==== PASSAGE TO READ

Hi, I’m Brian Dant.
I’m a software engineer and a student of theology.
For the past decade or so, I've been working as a engineer building web applications. I worked first for "Startup Institute." I then had a short stint with an excellent company called CoUrbanize, located in Cambridge, MA (https://www.courbanize.com/). But then I decided to study theology on the side in Vancouver, B.C., which meant that I could not stay with my friends at CoUrbanize. I joined Appsembler, a fully-distributed (but with a lot of Boston folks) startup. We build EdTech software, and I'm a Staff Engineer there. I'm the technical lead for our “Virtual Labs” (AVL) product. See the AVL page at appsembler.com. AVL is a classroom in the cloud, where each student gets a fresh machine with the requisite stack. Appsembler is the best team around, I'm sure. You should work with us.

========
==== DATA BLOCK

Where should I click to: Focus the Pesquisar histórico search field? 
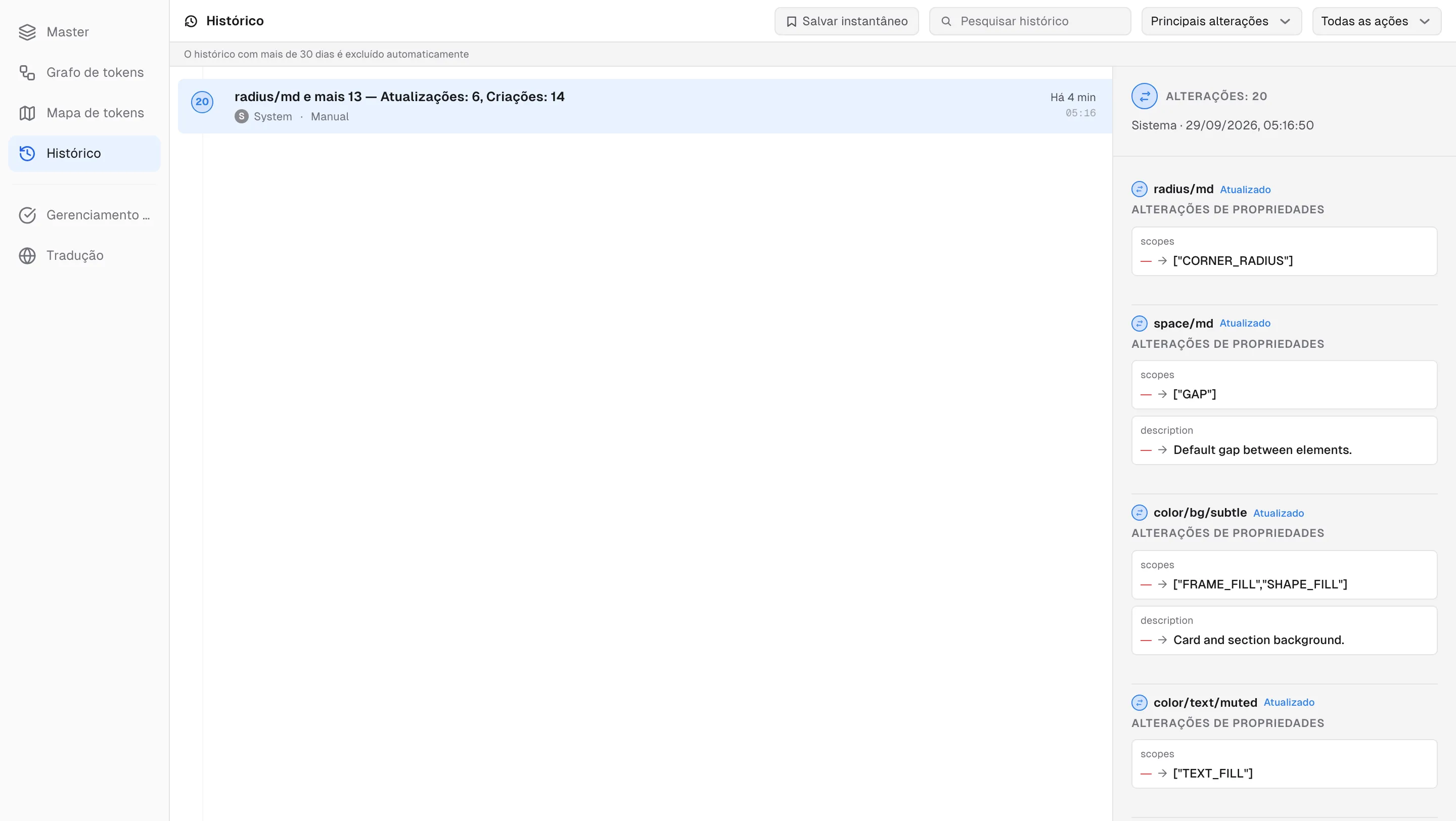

========

» **YOUR TASKS**
A: Using the Brian Dant profile, answer each question on its own line:
(i) In what city did he decide to study theology?
(ii) Which product is he the technical lead for?
(iii) Where was CoUrbanize located?
B: For each statement, say whether it agrees with the Brian Dant profile, and quote the words that decide it:
(i) He holds the title of Staff Engineer at Appsembler.
(ii) He worked at CoUrbanize before Startup Institute.
(iii) In AVL, students share a single machine.
C: Summarize the Brian Dant profile in two sentences.

» **TASK-BY-TASK ANSWERS**
A:
(i) Vancouver, B.C.
(ii) Appsembler's "Virtual Labs" (AVL) product
(iii) Cambridge, MA

B:
(i) Yes: "I'm a Staff Engineer there."
(ii) No: "I worked first for "Startup Institute.""
(iii) No: "each student gets a fresh machine with the requisite stack"

C: Brian Dant is a software engineer and theology student who has spent about a decade building web applications, first at Startup Institute and then briefly at CoUrbanize in Cambridge, MA. After deciding to study theology in Vancouver, B.C., he joined Appsembler, a fully distributed EdTech startup, where he is a Staff Engineer and technical lead for its Virtual Labs product, a cloud classroom that gives each student a fresh machine.